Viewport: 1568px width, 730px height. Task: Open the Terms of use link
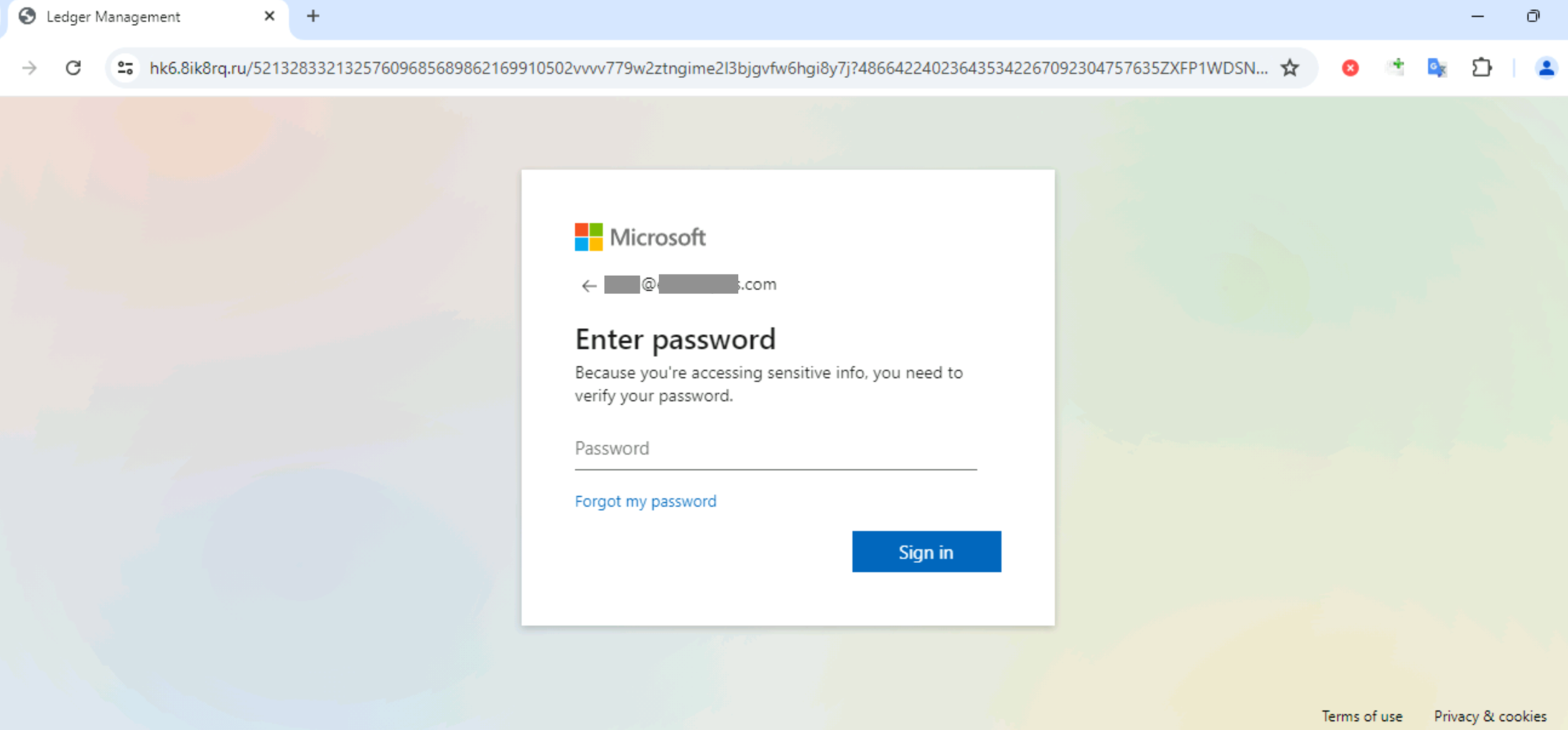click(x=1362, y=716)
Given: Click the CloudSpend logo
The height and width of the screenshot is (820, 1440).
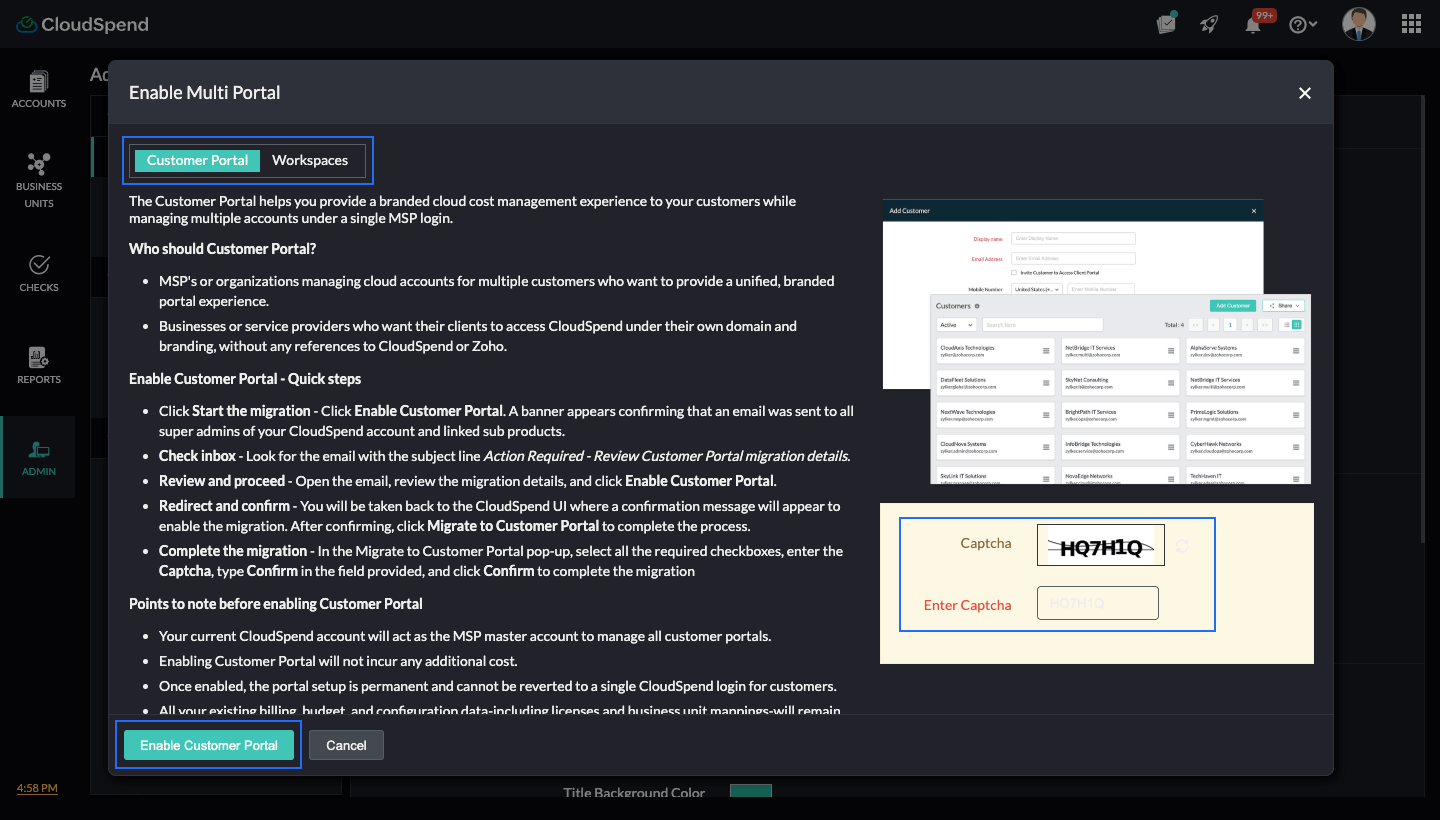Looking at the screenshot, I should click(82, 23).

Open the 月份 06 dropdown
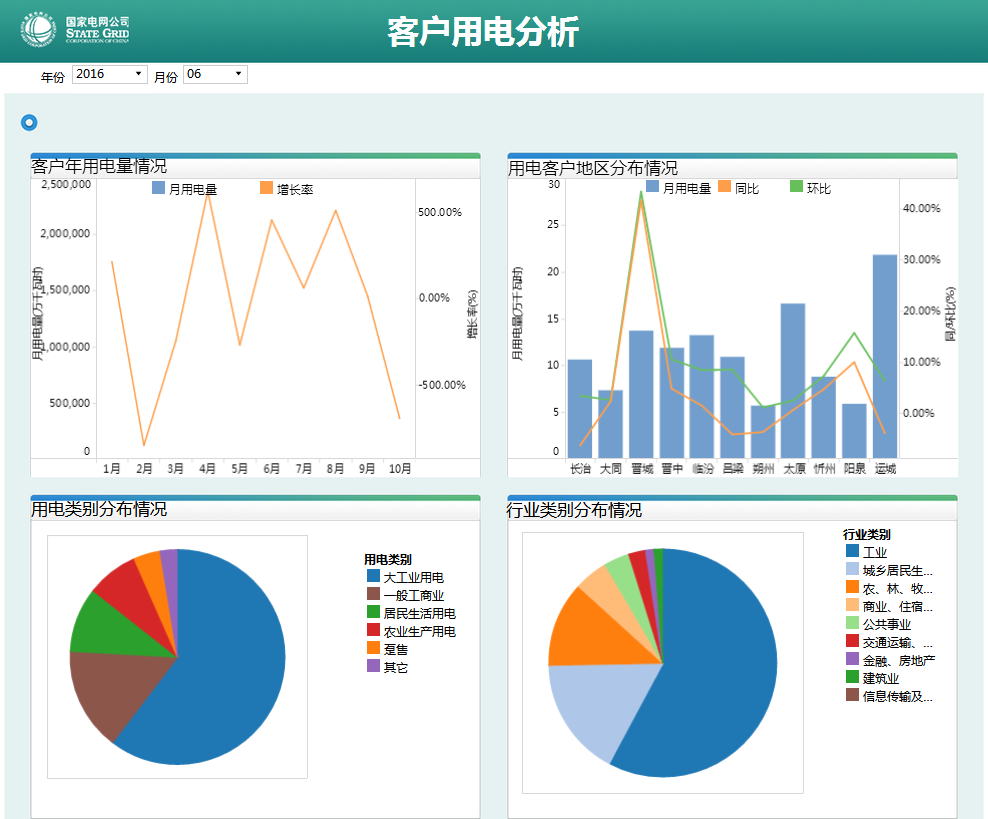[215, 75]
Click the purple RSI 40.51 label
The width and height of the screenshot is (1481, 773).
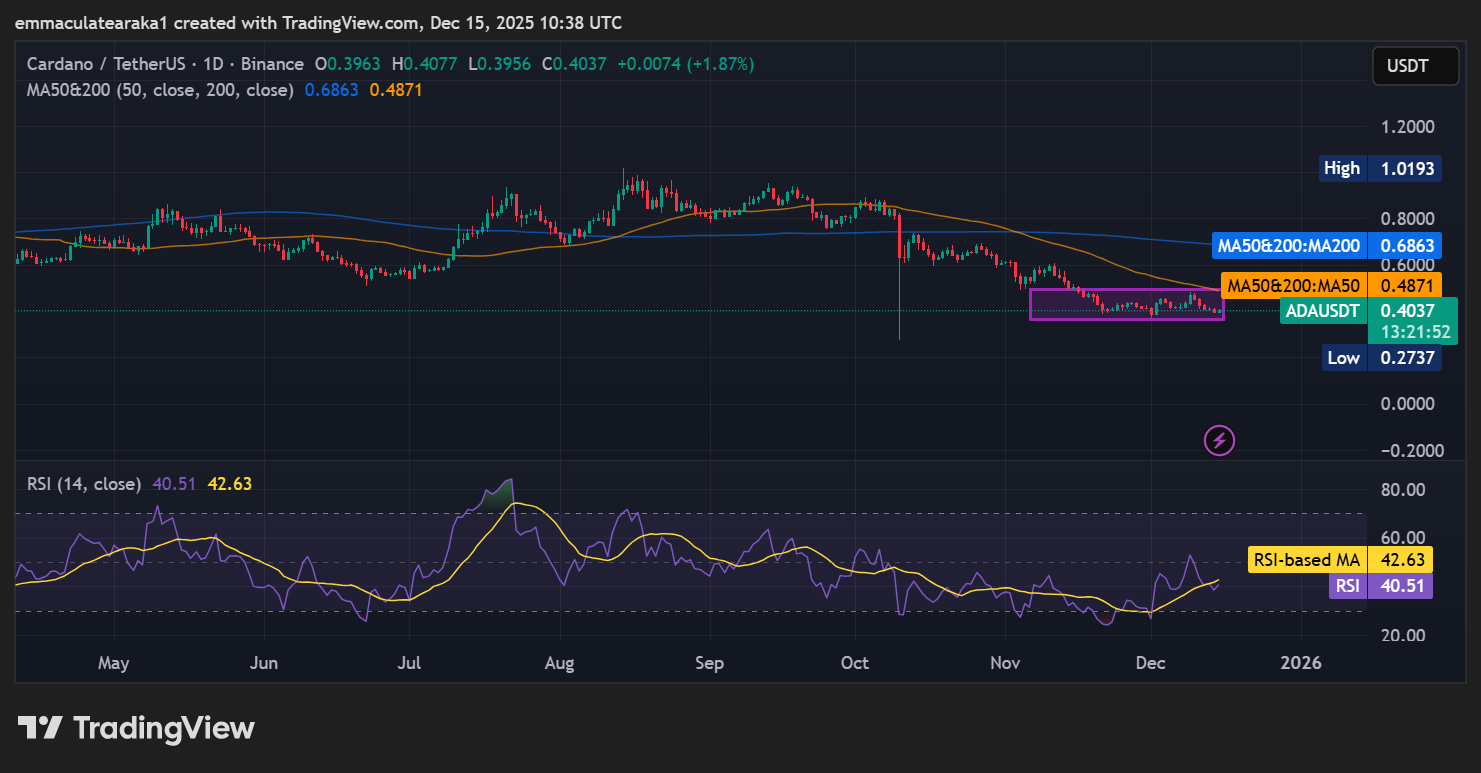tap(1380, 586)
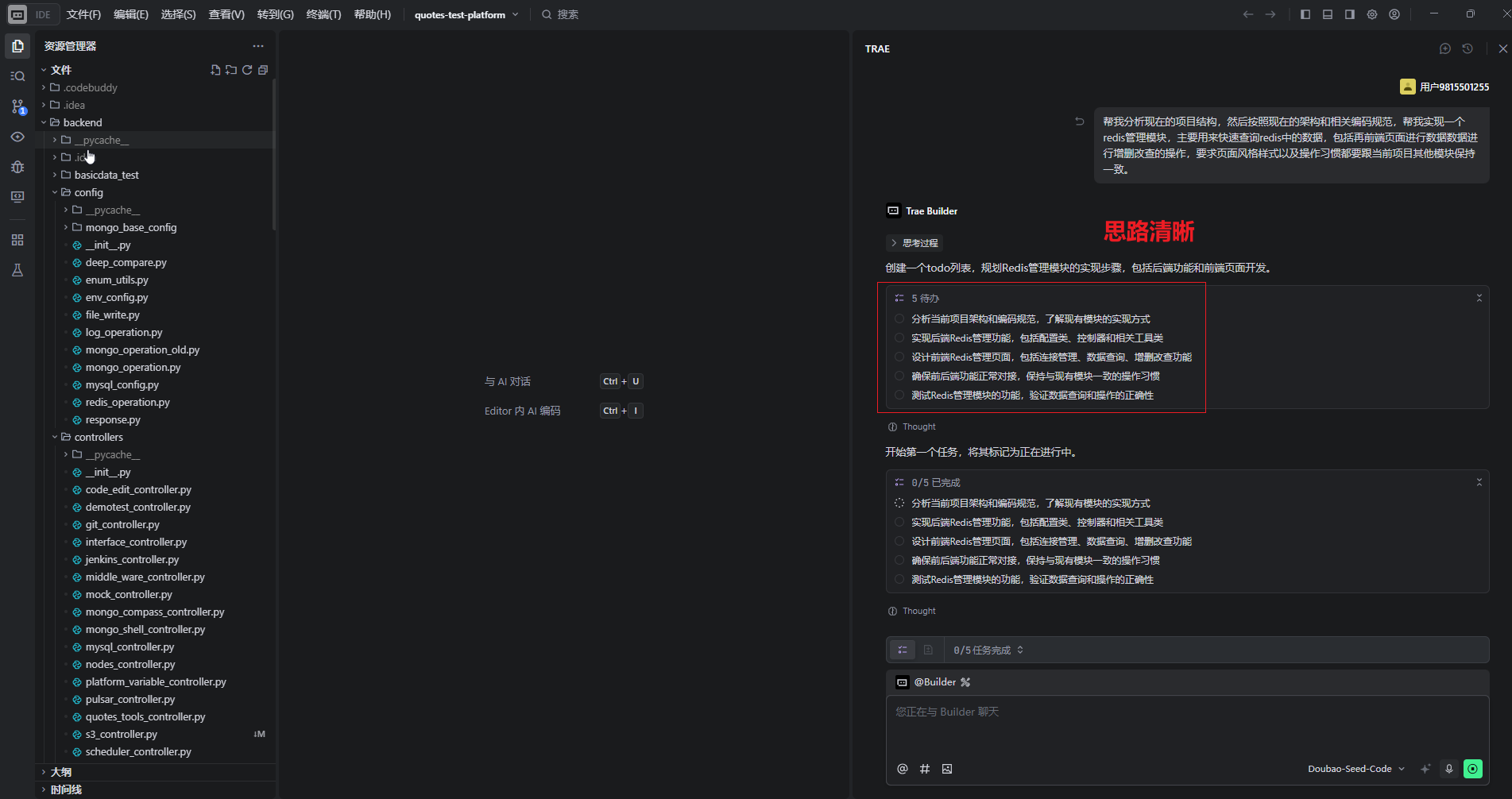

Required work
Beginning with the line that contains "The width and", reproduce every line through the end of the records above exactly, leaving pictures out.

Completed task
The width and height of the screenshot is (1481, 773).
tap(1380, 586)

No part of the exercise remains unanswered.